How does this property compare to nearby competing 4-room developments like those in Chong Pang or Yishun North?

Sembawang Close flats compete directly with contemporary 4-room resales in Chong Pang (2–3 km away) and Yishun North, which trade at S$500–520 psf depending on floor level, renovation status, and specific block location; at S$512 psf, 339A Sembawang Close sits at the mid-to-slightly-premium end of this competitive set. The key differentiation is Sembawang's stronger MRT connectivity (NS11 is a major line versus Yishun's NS10) and more established commercial corridor around Sembawang Road, which supports both residential appeal and long-term capital growth. However, Chong Pang offers slightly newer (1990s vs. mid-1990s) stock, and Yishun North has better access to the upcoming Yishun North Coast development, so you should view comps and inspect competing flats in the same market segment before committing.
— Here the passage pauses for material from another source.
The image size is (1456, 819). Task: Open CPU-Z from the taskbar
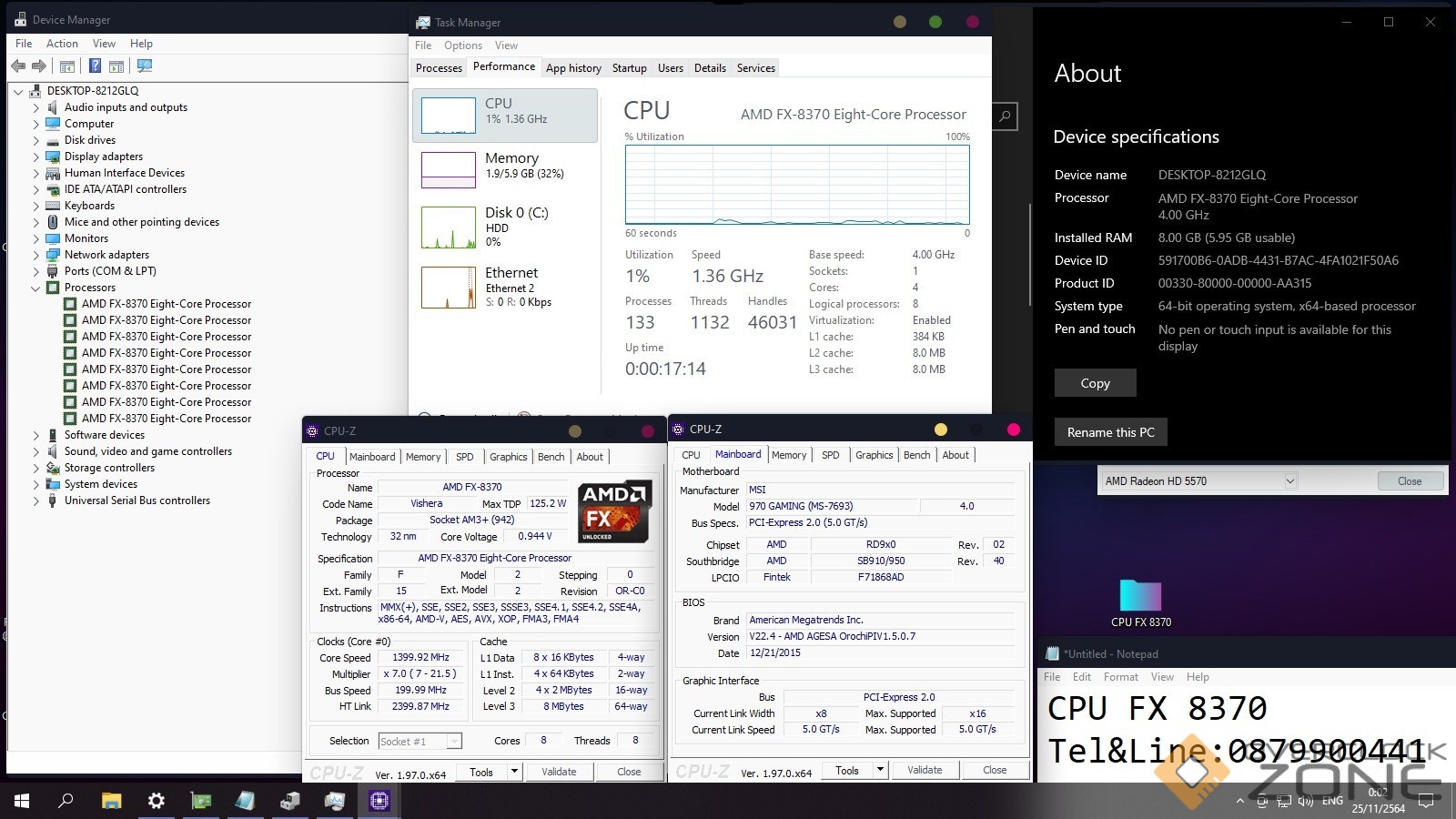379,801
What is the optimal unit stack/floor strategy for maximising resale value and rental appeal at this address?

For 4-room HDB flats in a mature estate like Sembawang, mid-to-upper floors (8–15 storeys) command the highest resale premiums and rental appeal because they balance natural light, security (lower break-in risk versus ground floors), and absence of noise from adjacent roads or void decks. Ground-floor and first-floor units typically trade at 5–8% discounts versus mid-stack equivalents and face higher tenant turnover because renters prefer privacy and safety; high-floor units (16+ storeys, if applicable) appeal to older buyers and investors seeking premium positioning but may suffer from slightly slower tenant uptake. If you are considering multiple units at 339A Sembawang Close, prioritise 10–13 storeys facing the quieter internal courtyard or green belt rather than road-facing units, as this will yield superior rental demand and stronger resale liquidity in 5–10 years.
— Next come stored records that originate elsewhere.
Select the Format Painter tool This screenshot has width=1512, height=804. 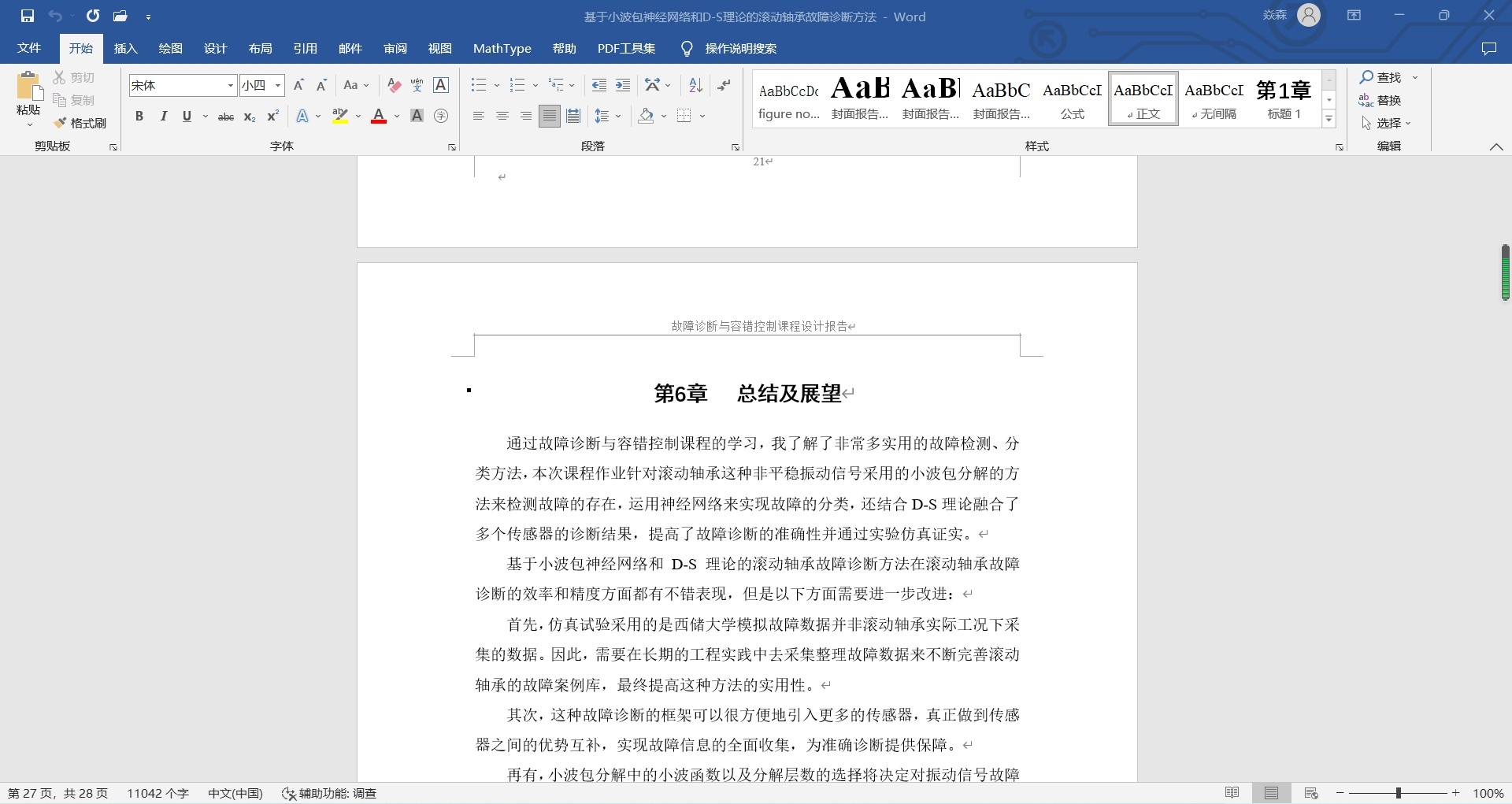80,123
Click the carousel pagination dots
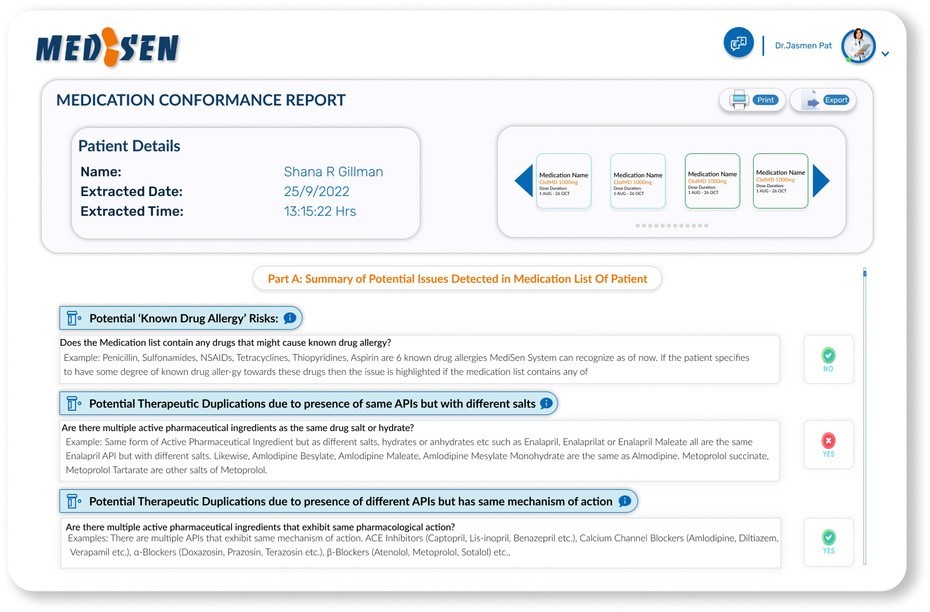930x612 pixels. click(x=672, y=226)
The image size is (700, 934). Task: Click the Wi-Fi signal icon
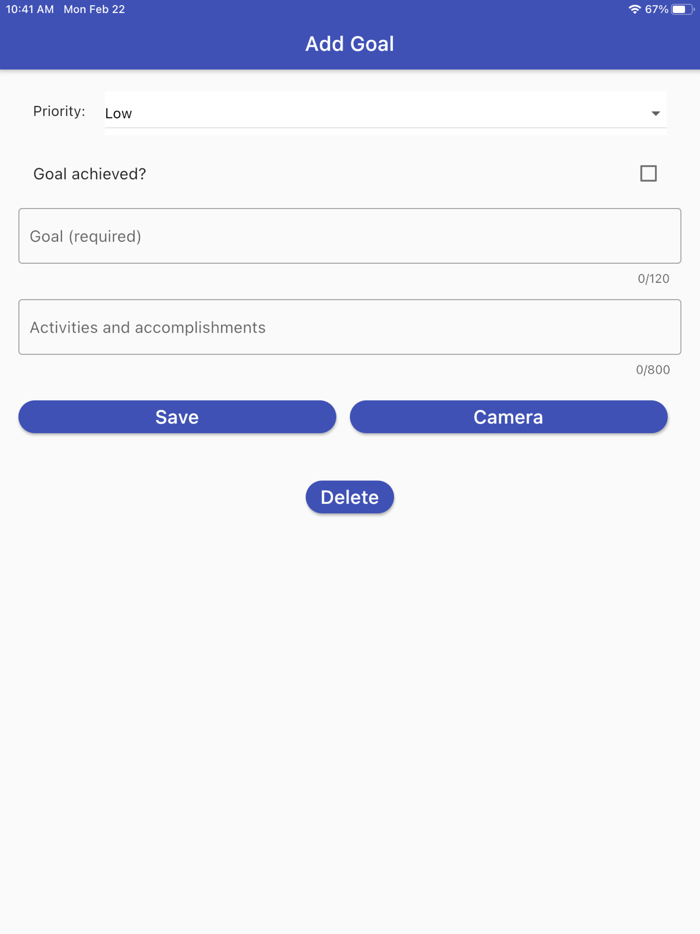(637, 9)
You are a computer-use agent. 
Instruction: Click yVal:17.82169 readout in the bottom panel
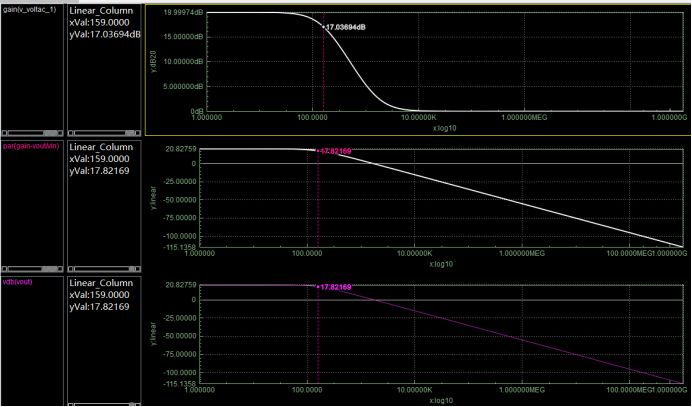click(x=99, y=306)
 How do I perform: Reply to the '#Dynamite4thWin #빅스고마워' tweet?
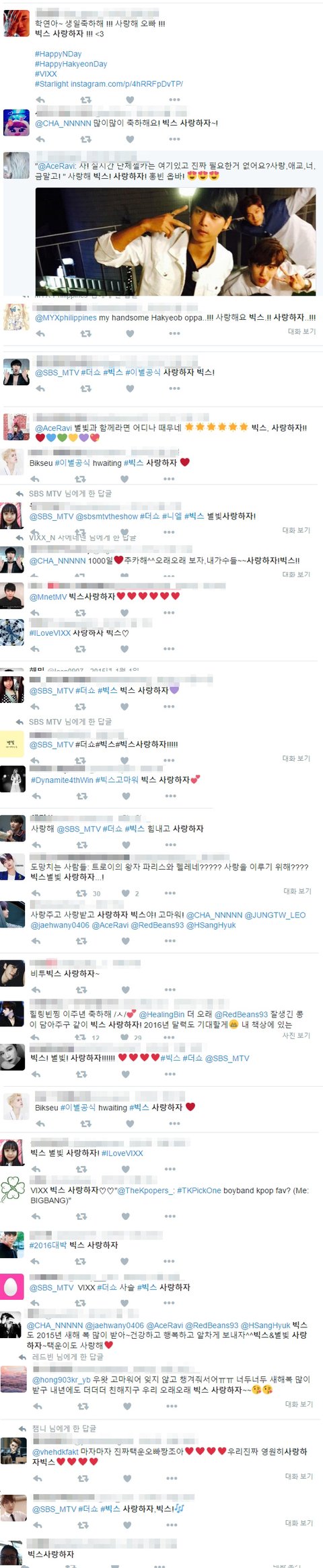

What is the future HDB supply pipeline in Sembawang and surrounding districts, and how will it affect this property's capital appreciation?
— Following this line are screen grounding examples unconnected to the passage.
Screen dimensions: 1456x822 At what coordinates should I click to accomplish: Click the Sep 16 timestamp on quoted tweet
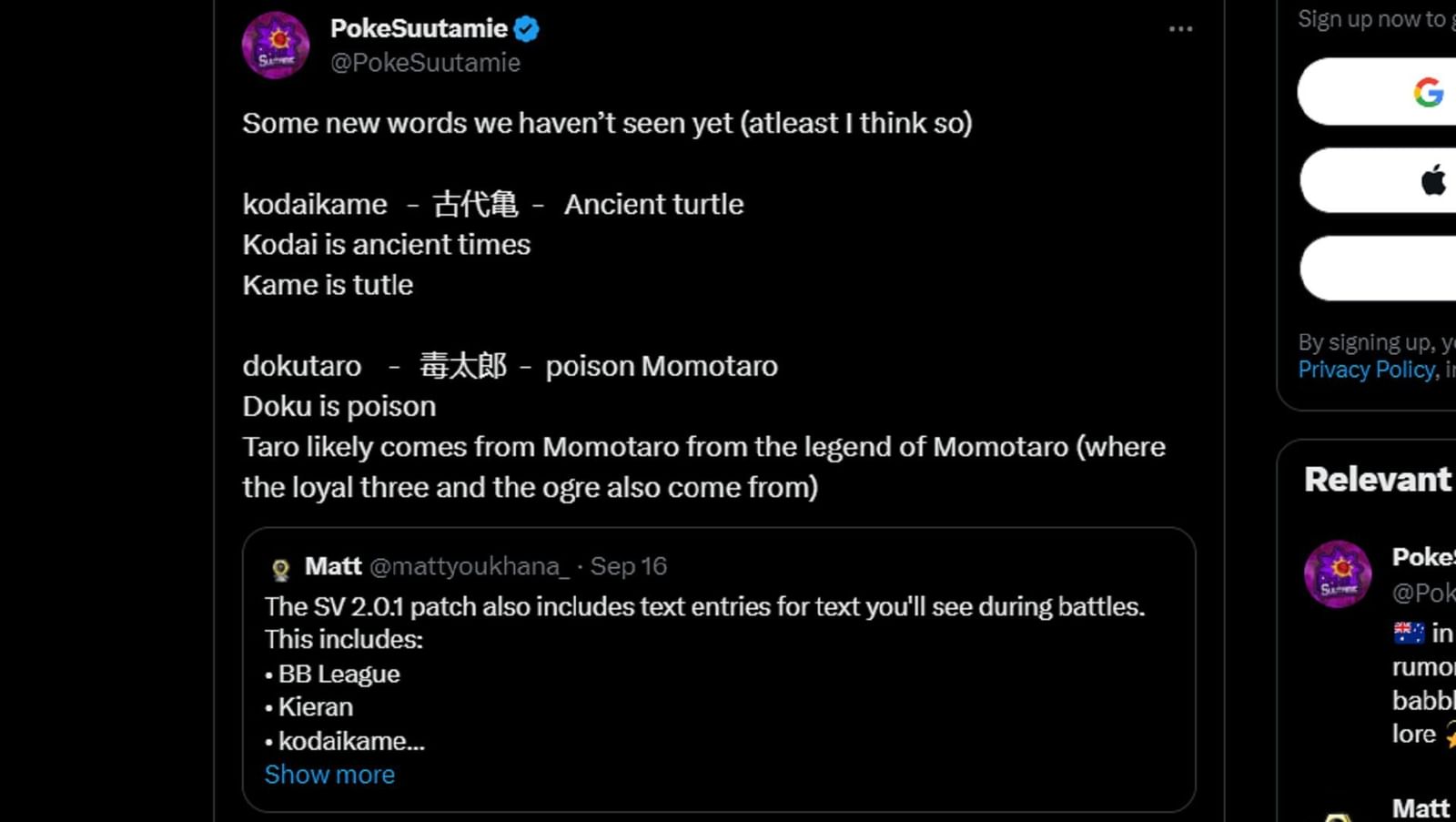[628, 566]
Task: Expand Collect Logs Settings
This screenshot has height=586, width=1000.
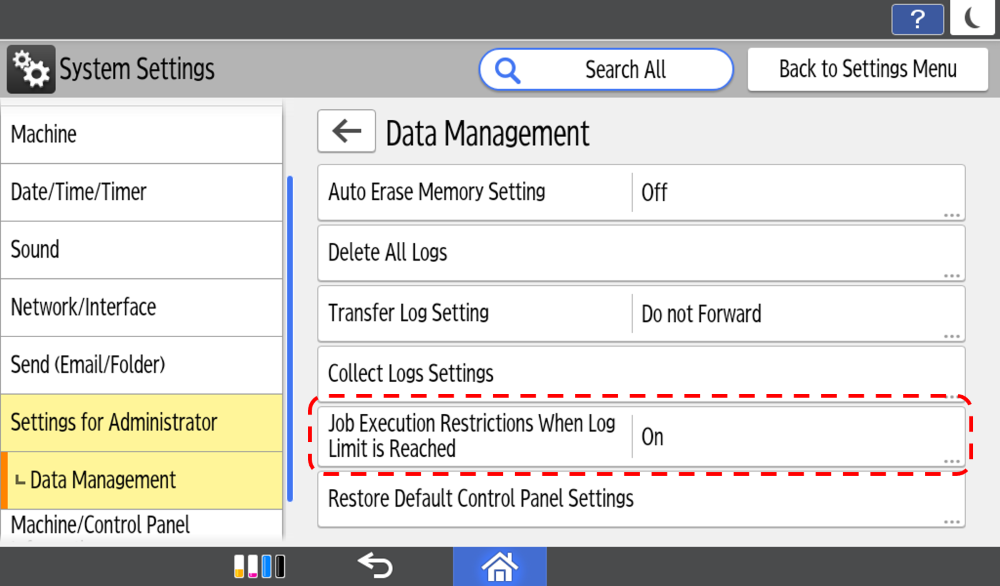Action: [640, 374]
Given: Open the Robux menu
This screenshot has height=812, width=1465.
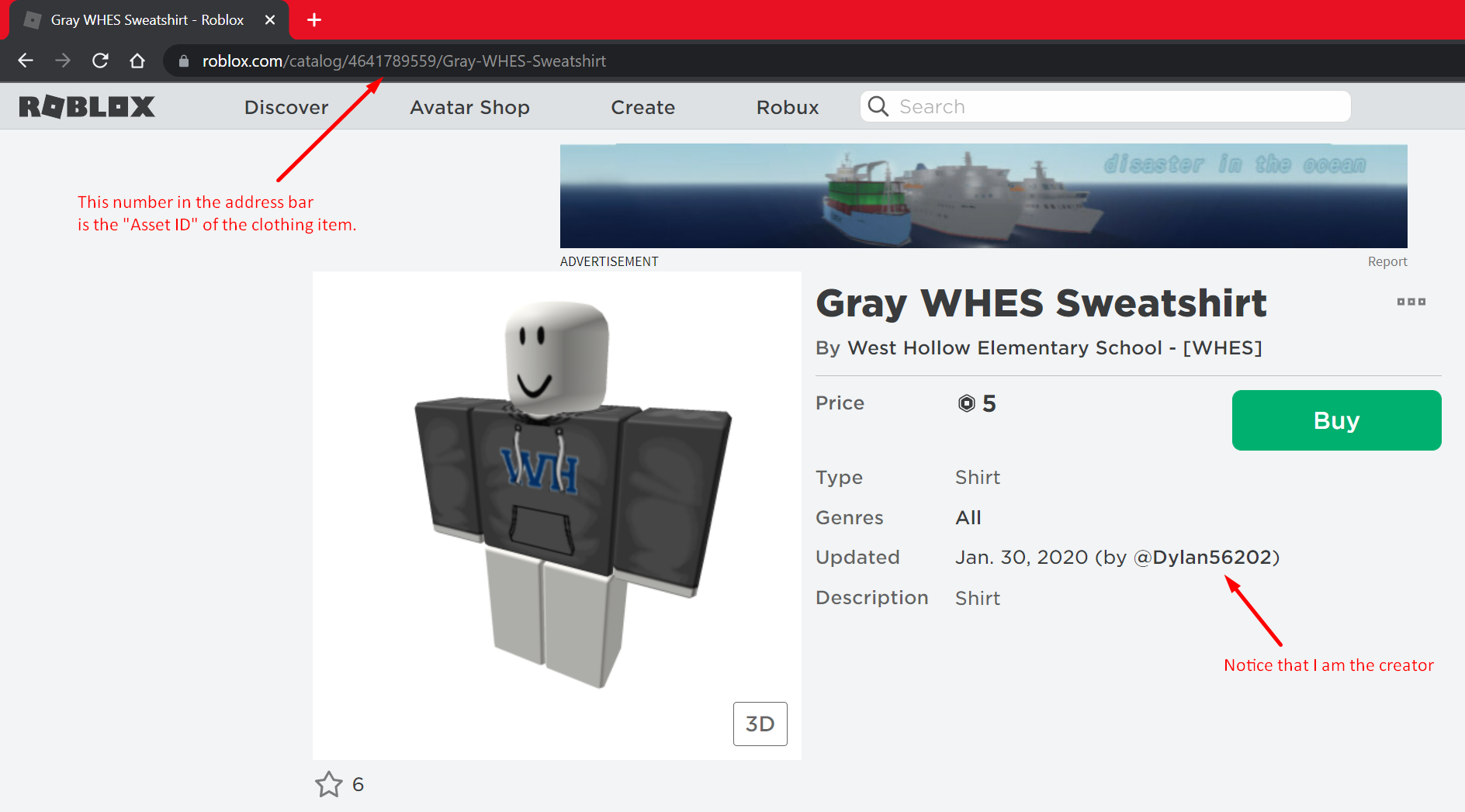Looking at the screenshot, I should pyautogui.click(x=787, y=106).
The North Zone (Sembawang, Yishun, Chong Pang) is largely mature with limited new HDB launches in the immediate 2–5 year pipeline; most growth is shifting eastward to Punggol and Sengkang, which are absorbing first-time buyer demand and moderating price pressure on older estates. However, the Government's release of Sentosa land for mixed-use development and potential future touches to the Sembawang precinct (e.g., new commercial zones around the MRT station) suggest localised regeneration may support 2–3% annual appreciation in this specific area. For this property, the limited new supply in Sembawang is actually favourable for resale value preservation, as it reduces competition from new launches, though you should monitor HDB's 5-year housing plan announcements to flag any large-scale new projects that might materially suppress neighbouring resale demand.